The headline from the report was that out of all the trials, the number of correct guesses was only 49.82% (why anyone would report such numbers with two decimal places where the margin of error is quite a bit bigger than this is beyond me). The good enough camp happily runs with this summary by declaring that the difference between DVD-A/SACD and its “CD” version was no better than chance, ergo there is no audible difference.
Lost in that is one tester who managed to get 8 out of 10 right meaning there was 94.5% probability that he was identifying the proper source and not guessing. This is so close to 95% threshold that it should have been noted as significant and countering the larger conclusion but was not. Two other testers managed 7 out of 10 correct selections. These were all dismissed as exceptions and the total number of trials/listeners incorrectly relied upon.

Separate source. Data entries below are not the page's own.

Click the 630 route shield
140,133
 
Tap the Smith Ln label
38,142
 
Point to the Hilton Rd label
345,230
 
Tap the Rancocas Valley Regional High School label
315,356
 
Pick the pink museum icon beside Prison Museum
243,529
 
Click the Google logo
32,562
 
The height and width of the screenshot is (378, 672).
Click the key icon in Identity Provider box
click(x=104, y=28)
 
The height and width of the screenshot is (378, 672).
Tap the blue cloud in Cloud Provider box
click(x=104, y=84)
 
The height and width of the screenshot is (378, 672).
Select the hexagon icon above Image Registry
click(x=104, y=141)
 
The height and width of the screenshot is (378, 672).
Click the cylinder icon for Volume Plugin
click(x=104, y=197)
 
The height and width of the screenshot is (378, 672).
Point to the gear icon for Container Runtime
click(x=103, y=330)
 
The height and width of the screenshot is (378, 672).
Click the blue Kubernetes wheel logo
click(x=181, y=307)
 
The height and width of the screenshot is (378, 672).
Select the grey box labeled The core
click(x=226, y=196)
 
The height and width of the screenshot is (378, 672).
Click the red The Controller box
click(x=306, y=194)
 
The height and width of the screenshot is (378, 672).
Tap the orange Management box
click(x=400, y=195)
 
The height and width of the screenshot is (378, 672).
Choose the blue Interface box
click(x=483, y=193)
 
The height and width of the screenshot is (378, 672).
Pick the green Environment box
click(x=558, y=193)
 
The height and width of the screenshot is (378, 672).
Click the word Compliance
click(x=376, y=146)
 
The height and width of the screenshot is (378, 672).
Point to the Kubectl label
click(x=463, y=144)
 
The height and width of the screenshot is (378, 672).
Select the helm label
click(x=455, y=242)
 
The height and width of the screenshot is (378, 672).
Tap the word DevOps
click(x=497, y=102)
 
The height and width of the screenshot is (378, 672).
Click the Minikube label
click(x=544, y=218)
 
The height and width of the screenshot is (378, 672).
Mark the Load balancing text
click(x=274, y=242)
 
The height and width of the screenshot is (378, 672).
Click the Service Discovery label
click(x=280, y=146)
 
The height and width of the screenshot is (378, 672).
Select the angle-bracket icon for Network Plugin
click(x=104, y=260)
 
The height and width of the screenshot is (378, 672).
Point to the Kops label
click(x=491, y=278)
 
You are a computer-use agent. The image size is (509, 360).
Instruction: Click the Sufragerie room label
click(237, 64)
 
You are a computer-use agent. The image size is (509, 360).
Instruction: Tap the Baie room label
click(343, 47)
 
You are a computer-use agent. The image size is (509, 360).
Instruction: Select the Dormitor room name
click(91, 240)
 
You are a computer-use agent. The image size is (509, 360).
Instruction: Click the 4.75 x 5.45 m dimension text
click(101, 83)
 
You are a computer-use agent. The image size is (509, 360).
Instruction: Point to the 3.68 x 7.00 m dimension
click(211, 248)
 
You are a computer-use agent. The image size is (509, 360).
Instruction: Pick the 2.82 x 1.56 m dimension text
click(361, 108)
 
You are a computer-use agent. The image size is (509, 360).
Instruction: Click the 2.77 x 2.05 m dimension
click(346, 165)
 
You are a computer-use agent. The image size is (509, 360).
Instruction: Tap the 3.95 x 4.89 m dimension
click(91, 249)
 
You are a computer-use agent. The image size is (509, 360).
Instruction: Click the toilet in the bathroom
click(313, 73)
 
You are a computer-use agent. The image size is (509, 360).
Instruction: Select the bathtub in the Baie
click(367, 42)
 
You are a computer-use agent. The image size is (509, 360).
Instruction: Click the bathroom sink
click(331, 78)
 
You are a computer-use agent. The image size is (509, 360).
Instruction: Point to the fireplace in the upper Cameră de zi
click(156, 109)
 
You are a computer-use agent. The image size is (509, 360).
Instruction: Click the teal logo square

I think this is a common misunderstanding of what 95% confidence interval means. If we want to know whether a coin has a preference as to which side it lands on, and give a thousand people a shot at 20 coin flips, if one person gets 19 of out 20 heads, if does not mean we're 95% sure the coin had a preference for heads for that one person. The 95% confidence interval is to allow assumptions to be made for broader populations, as to where the mean lies. You can't really pick out one person from the group. If you do, you'll have to test them multiple times to have confidence it's repeatable.
An easy way to understand why 95% doesn't mean 95% confidence, note it's true is you can get 100% purely by chance—rare, but it happens; if someone got 100% of their coin tosses while "willing" heads, would you say that you're 100% confident they could will the outcome?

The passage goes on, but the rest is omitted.